New in version 1.0.11 (March 18th, 2009)

  • This release fixes several bugs and adds support to Omega for indexing MS Office 2007 formats and XPS files.

New in version 1.0.10 (December 26th, 2008)

  • This release fixes a possible case of database corruption if the disk fills up while writing out changes.
  • The lockfile for a flint database is now created using the umask setting.
  • Previously, it wasn't possible to open a flint database for update if it was owned by another user, even with sufficient permissions via "group" or "other".
  • Composing an OP_NEAR query with two non-term subqueries now throws UnimplementedError instead of AssertionError.

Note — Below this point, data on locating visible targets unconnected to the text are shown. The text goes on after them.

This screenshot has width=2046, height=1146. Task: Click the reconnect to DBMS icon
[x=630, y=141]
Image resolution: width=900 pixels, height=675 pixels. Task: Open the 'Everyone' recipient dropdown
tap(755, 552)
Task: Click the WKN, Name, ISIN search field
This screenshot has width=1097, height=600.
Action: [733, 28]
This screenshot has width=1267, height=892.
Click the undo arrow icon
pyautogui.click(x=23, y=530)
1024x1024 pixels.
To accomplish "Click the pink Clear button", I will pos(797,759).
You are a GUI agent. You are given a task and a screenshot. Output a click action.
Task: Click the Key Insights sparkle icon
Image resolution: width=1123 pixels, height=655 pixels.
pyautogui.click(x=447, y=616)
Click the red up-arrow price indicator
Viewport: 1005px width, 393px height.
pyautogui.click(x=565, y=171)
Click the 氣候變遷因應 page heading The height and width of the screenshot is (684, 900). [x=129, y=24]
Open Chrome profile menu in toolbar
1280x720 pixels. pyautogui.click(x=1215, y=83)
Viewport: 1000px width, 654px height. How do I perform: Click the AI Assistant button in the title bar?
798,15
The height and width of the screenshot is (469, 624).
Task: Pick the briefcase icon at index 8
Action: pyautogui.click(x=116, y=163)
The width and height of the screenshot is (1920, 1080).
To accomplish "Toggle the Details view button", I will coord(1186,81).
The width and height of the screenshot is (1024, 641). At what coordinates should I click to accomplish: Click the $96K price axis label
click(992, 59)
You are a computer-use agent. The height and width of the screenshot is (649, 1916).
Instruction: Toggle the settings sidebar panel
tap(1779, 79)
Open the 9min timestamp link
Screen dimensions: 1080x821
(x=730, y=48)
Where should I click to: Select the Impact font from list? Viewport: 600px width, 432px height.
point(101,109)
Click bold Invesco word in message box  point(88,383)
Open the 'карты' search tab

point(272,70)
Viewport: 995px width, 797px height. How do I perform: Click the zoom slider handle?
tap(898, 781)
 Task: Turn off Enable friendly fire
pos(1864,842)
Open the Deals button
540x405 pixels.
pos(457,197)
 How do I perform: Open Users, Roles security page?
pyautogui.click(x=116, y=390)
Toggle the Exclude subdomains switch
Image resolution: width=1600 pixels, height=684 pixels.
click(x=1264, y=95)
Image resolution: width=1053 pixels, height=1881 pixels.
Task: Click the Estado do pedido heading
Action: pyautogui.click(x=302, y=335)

New in version 1.0.9 (November 2nd, 2008)

  • Spelling correction is now even faster. (A 15% speed up was measured.)
  • Two bugs caused by excess precision on x86 Linux have been fixed.
  • Query::MatchAll now gives equal weights to all documents.
  • A crash while compacting the spelling table has been fixed.
  • The copydatabase example now copies user metadata too.
  • The omega CGI binary now catches and reports std::exception.